Il faut aussi faire avec l’acceptation par la société, l’entourage, en voyant comment les personnes autour de soi acceptent cette réalité. C’est un enjeu important : on peut avoir le courage de passer le pas de cette parentalité nouvelle, mais il se révèle plus difficile de l’assumer dans le quotidien, souvent moins anticipé.

Quelquefois, des questions viennent toucher très fort. A l’image de patientes à qui l’on a demandé si leur jolie petite fille avait les yeux bleus de son papa et qui ont dû répondre qu’elle avait deux mamans. A la suite d’une question gentille et banale, les parents se sentent contraints de dévoiler leur intimité sans en avoir forcément envie. La mise en récit permet la construction d’une légitimité.
 

Comment l’arrivée de ces nouvelles parentalités transforme-t-elle la relation d’aide des professionnels ?

En tant que professionnel, il est important de reconnaître la légitimité de ce désir de « faire famille » et les multiples efforts que les personnes ont consenti pour cela. Puisque notre rôle est de trouver et de valoriser les compétences, il faut travailler à repérer nos propres représentations invalidantes de la famille pour aider les familles à surmonter les leurs.
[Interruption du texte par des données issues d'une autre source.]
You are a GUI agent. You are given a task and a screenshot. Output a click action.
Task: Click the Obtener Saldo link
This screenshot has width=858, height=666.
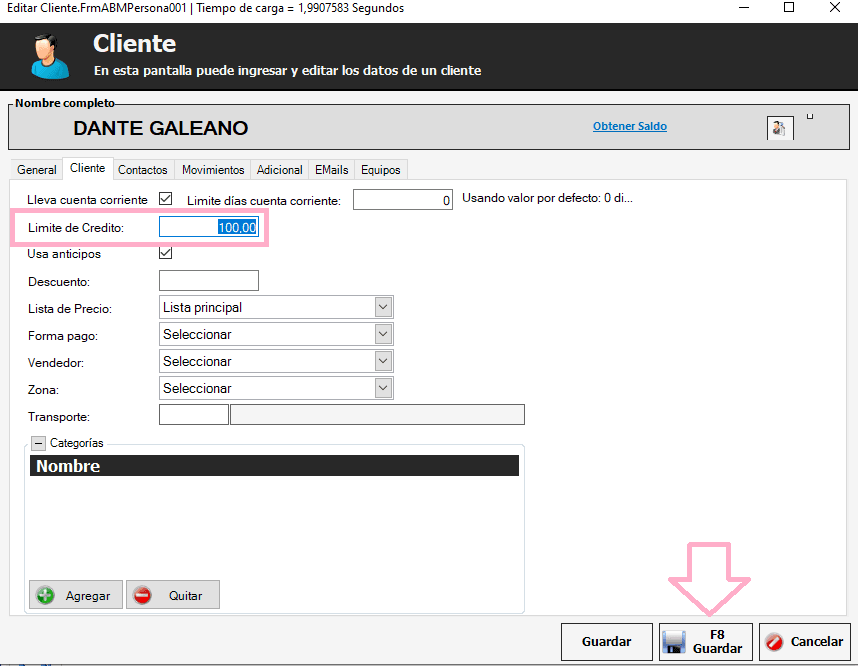click(629, 126)
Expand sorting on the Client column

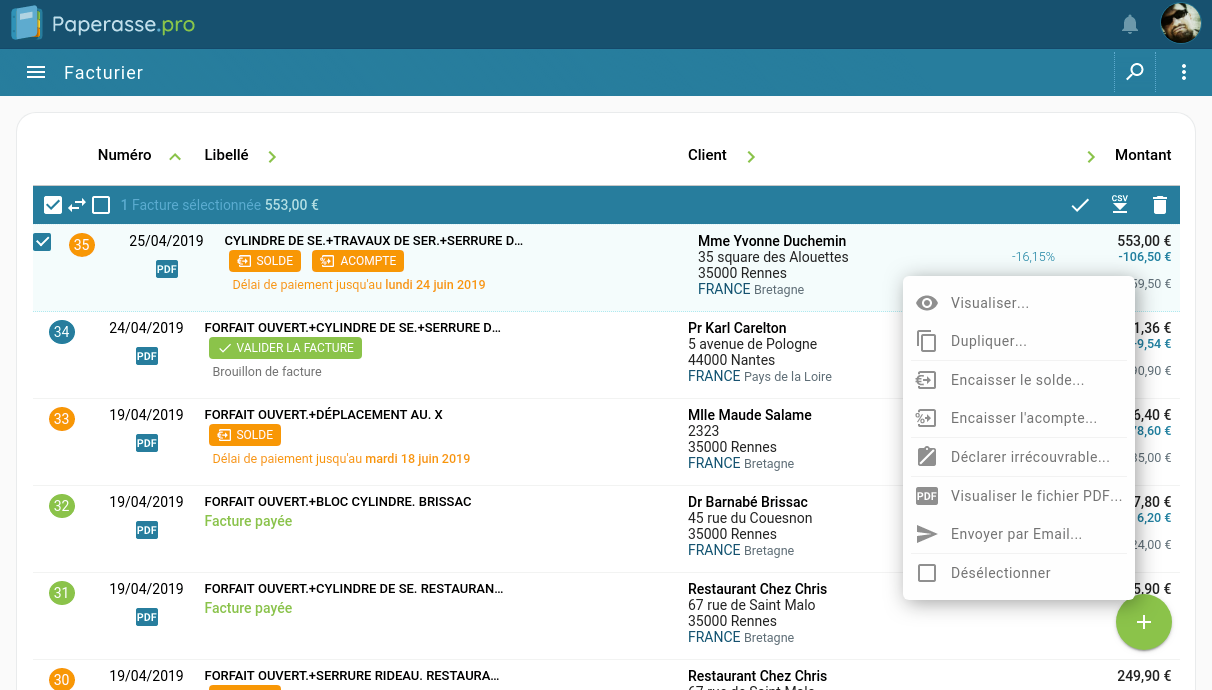pos(751,156)
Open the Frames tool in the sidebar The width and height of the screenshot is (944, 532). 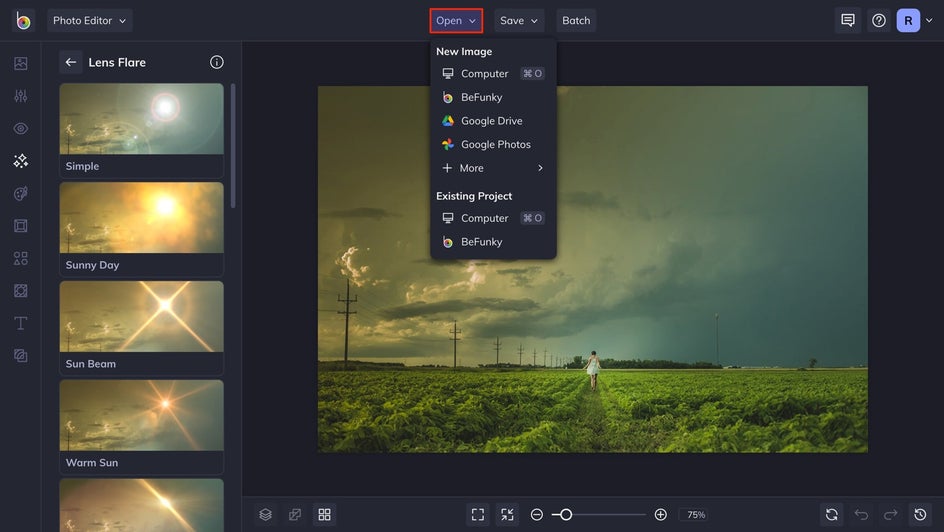(20, 226)
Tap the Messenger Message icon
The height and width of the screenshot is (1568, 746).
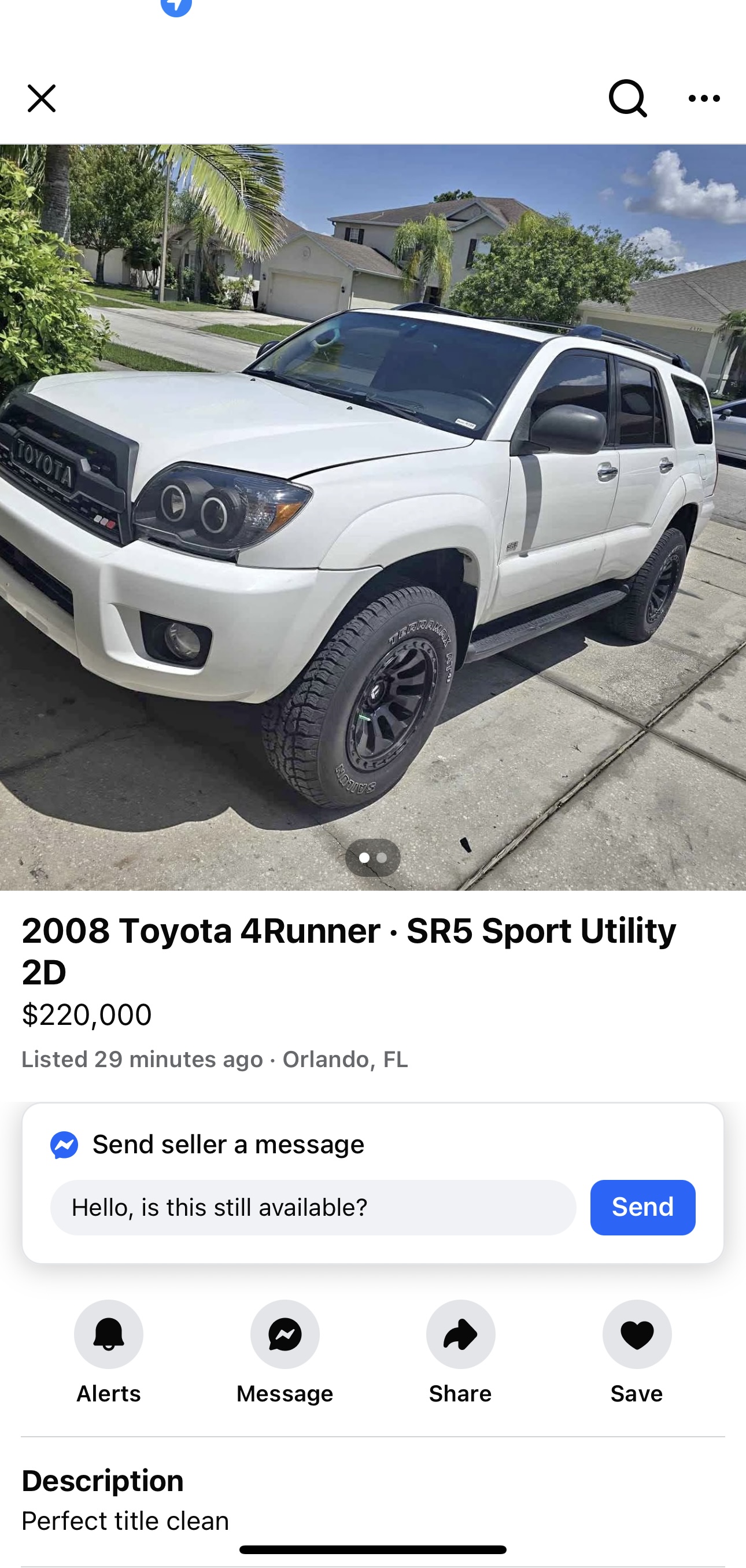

L’interdiction de la violence par la loi et les symptômes de souffrance de l’enfant permettent d’avoir des éléments pour penser les limites au-delà des particularités culturelles.

Encore faut-il définir ce qu’est la violence. Certaines pratiques, comme les massages très toniques exécutés sur les bébés, courants en Afrique, peuvent heurter. Mais la kiné respiratoire utilisée en France peut tout autant apparaître barbare à d’autres pays. Pour lutter contre ses préjugés intériorisés, le mieux est d’être supervisé et d’en discuter en équipe.